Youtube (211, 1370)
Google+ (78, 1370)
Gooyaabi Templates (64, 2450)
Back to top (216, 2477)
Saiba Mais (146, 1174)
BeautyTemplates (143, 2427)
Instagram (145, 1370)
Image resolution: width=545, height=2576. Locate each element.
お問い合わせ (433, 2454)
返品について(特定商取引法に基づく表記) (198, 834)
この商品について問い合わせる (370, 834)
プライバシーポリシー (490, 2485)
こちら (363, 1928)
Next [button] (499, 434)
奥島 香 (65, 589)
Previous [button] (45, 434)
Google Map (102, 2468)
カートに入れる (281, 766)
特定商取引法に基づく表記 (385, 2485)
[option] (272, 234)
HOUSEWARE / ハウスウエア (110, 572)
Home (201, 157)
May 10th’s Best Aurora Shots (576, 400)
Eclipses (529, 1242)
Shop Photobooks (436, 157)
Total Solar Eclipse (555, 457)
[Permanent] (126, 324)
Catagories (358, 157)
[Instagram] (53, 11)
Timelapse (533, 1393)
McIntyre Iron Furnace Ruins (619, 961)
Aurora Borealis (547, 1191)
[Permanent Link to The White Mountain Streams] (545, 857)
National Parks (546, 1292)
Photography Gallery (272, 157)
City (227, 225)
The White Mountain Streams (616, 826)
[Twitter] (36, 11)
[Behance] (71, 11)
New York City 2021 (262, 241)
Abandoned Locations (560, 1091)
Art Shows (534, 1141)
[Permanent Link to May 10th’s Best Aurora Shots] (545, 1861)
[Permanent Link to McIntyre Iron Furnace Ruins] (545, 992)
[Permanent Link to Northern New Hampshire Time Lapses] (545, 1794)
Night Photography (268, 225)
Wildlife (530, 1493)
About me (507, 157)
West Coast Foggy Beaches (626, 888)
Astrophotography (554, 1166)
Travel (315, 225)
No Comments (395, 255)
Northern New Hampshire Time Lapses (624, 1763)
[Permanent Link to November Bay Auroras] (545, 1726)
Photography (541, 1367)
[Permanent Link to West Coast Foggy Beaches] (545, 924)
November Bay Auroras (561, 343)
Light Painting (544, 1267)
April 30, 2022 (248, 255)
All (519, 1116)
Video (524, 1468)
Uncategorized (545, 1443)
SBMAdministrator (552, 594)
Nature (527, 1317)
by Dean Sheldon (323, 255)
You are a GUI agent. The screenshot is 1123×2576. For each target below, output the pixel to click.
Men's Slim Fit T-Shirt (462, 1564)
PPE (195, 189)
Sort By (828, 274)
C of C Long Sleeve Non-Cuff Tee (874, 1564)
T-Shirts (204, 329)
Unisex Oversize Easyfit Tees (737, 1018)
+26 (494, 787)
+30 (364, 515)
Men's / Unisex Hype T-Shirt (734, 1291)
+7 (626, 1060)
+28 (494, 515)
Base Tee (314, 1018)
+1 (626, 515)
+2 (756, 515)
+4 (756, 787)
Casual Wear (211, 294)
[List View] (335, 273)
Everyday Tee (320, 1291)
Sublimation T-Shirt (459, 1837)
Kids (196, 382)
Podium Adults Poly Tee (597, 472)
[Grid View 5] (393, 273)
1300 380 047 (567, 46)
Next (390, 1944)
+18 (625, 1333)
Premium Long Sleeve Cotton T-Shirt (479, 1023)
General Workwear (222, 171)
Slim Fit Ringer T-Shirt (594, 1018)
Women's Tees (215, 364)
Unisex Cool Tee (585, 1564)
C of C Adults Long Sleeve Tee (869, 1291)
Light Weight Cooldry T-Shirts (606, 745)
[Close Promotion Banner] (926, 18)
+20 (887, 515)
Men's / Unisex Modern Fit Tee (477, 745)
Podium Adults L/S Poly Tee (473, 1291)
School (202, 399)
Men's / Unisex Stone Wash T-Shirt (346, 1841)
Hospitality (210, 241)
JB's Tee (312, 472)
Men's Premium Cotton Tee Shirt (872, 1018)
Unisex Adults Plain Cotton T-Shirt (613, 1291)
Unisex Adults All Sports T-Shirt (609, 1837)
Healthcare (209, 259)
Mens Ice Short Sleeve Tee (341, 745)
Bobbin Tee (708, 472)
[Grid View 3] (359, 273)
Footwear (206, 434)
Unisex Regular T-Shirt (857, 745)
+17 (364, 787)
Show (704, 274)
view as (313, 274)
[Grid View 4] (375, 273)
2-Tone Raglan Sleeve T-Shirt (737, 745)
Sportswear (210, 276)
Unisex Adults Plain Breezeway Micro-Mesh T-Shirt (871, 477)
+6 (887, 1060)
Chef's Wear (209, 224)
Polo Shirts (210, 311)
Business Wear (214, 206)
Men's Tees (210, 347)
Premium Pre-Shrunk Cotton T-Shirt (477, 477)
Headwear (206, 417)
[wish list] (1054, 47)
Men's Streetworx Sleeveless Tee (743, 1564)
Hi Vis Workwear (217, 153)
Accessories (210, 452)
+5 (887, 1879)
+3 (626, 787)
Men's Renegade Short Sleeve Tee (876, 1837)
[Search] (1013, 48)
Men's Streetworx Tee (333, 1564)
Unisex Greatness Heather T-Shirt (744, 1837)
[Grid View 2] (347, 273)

•••••

Instructions for the task
Of all the entries above, retype exactly the lines from the line with "Catagories (358, 157)" to the line with "PPE (195, 189)", both included, and no others.

Result for this task
Catagories (358, 157)
[Instagram] (53, 11)
Timelapse (533, 1393)
McIntyre Iron Furnace Ruins (619, 961)
Aurora Borealis (547, 1191)
[Permanent Link to The White Mountain Streams] (545, 857)
National Parks (546, 1292)
Photography Gallery (272, 157)
City (227, 225)
The White Mountain Streams (616, 826)
[Twitter] (36, 11)
[Behance] (71, 11)
New York City 2021 (262, 241)
Abandoned Locations (560, 1091)
Art Shows (534, 1141)
[Permanent Link to May 10th’s Best Aurora Shots] (545, 1861)
[Permanent Link to McIntyre Iron Furnace Ruins] (545, 992)
[Permanent Link to Northern New Hampshire Time Lapses] (545, 1794)
Night Photography (268, 225)
Wildlife (530, 1493)
About me (507, 157)
West Coast Foggy Beaches (626, 888)
Astrophotography (554, 1166)
Travel (315, 225)
No Comments (395, 255)
Northern New Hampshire Time Lapses (624, 1763)
[Permanent Link to November Bay Auroras] (545, 1726)
Photography (541, 1367)
[Permanent Link to West Coast Foggy Beaches] (545, 924)
November Bay Auroras (561, 343)
Light Painting (544, 1267)
April 30, 2022 (248, 255)
All (519, 1116)
Video (524, 1468)
Uncategorized (545, 1443)
SBMAdministrator (552, 594)
Nature (527, 1317)
by Dean Sheldon (323, 255)
You are a GUI agent. The screenshot is 1123×2576. For each target below, output the pixel to click.
Men's Slim Fit T-Shirt (462, 1564)
PPE (195, 189)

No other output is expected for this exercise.